L’accès aux marchés est l’élément clé des négociations sur l’agriculture, et le plus épineux aussi. D’après la Banque mondiale, 93 % des avantages découlant du Cycle de Doha doivent provenir des négociations sur l’accès aux marchés, contre 5 % seulement pour les négociations sur le soutien interne, et 2 % pour celles sur la concurrence à l’exportation.
C'est le domaine des négociations sur l'agriculture qui pose le plus de difficultés.
Trois grands enjeux sont discutés dans ce domaine :
- il faut s’entendre sur la formule étagée pour les réductions tarifaires ;
- il faut s’entendre sur la façon de traiter les produits sensibles ;
- il faut s’entendre sur les mesures de traitement spécial et différencié pour les pays en développement, le Cycle de Doha étant un ‘cycle de développement’.
D’autres aspects de l’accès aux marchés sont aussi à l’étude : par exemple, l’érosion des préférences pour certains pays en développement tels que les pays ACP, la libéralisation du commerce des produits tropicaux et la progressivité des tarifs, le maintien de mesures de sauvegarde spéciales pour les pays développés, et le traitement spécial des pays les moins avancés ; toutefois, en réalité, aucun progrès ne pourra être réalisé sur ces questions tant qu’une formule de base pour l’accès aux marchés ne sera pas mise en place. Le coton continue d’occuper une grande place dans l’esprit des négociateurs mais, là encore, aucun progrès ne sera accompli tant que les parties ne se seront pas entendues sur la structure fondamentale des modalités.
Les négociations sur l’accès aux marchés sont menées par produit. L’accès aux marchés devrait être amélioré en associant des réductions tarifaires à une augmentation des contingents tarifaires.
Formule de réduction tarifaire
Les instructions données dans le Cadre de juillet précisent qu’une approche harmonisatrice
devrait être adoptée, les tarifs les plus élevés étant soumis aux réductions les plus fortes. Pour y parvenir, les parties semblent s’entendre sur une formule proposée par le G-20 qui regroupe les pays en développement, avec à leur tête le Brésil – la position du G-20 est à peu près à mi-chemin entre celle des États-unis et celle de l'UE. D'après sa proposition, les tarifs seraient classés en quatre fourchettes ou étages, avec des fourchettes différentes pour les pays développés et pour les pays en développement.

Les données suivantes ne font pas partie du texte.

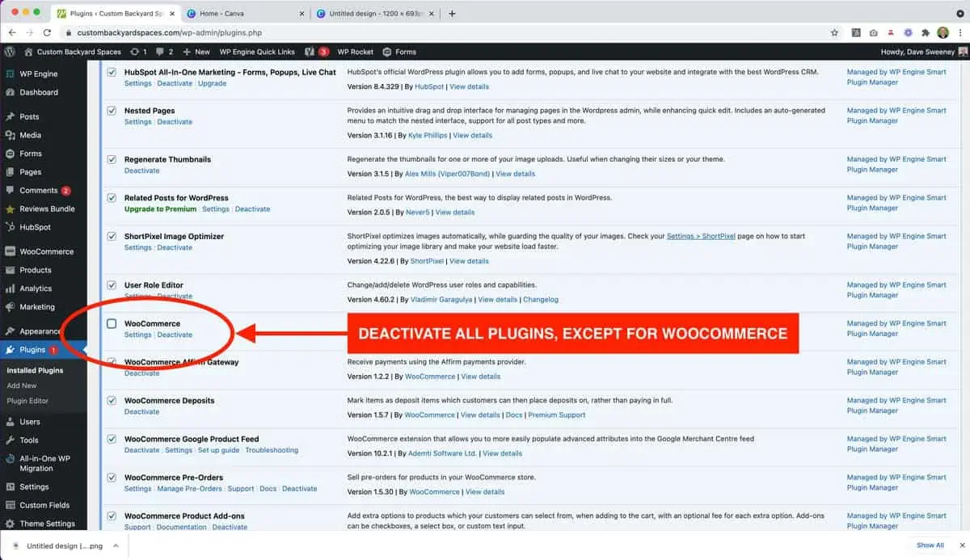Uncheck the Regenerate Thumbnails checkbox

(112, 160)
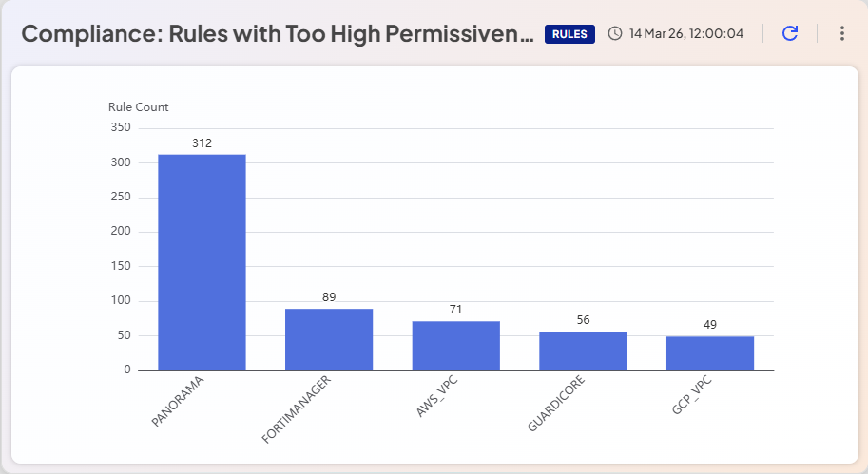Click the 14 Mar 26 timestamp
The width and height of the screenshot is (868, 474).
pos(685,34)
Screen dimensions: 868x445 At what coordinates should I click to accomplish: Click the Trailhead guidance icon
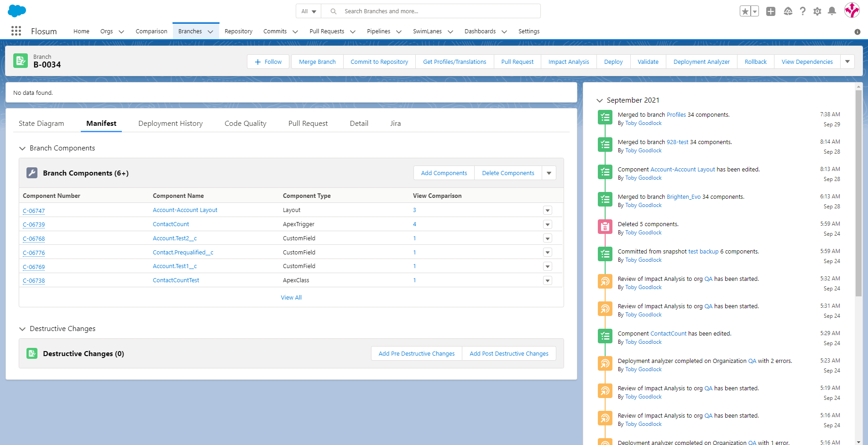[788, 11]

Chaque ligne tarifaire serait classée dans une certaine fourchette selon son niveau. La proposition est présentée ci-après.
Tableau 1: Proposition du G-20 concernant la formule de réduction tarifaire
Pays développés |
Pays en développement |
||
seuil tarifaire (%) |
réduction linéaire (%) |
seuil tarifaire (%) |
réduction linéaire (%) |
0-20 |
45 |
0-30 |
25 |
20-50 |
55 |
30-80 |
30 |
50-75 |
65 |
80-130 |
35 |
Plus de 75 |
75 |
Plus de 130 |
40 |
Une fois que les fourchettes tarifaires auront été convenues, les membres devront s’entendre sur un système de réduction tarifaire à l’intérieur de chaque fourchette, les réductions les plus importantes devant être effectuées dans les fourchettes les plus élevées. Avec la proposition du G-20, la réduction tarifaire moyenne serait de 54 %; celle des pays en développement serait de 36 %, soit deux tiers de la réduction demandée aux pays développés, en application du traitement spécial et différencié. Les réductions s'appliquant aux tarifs les plus élevés seraient de 75 %.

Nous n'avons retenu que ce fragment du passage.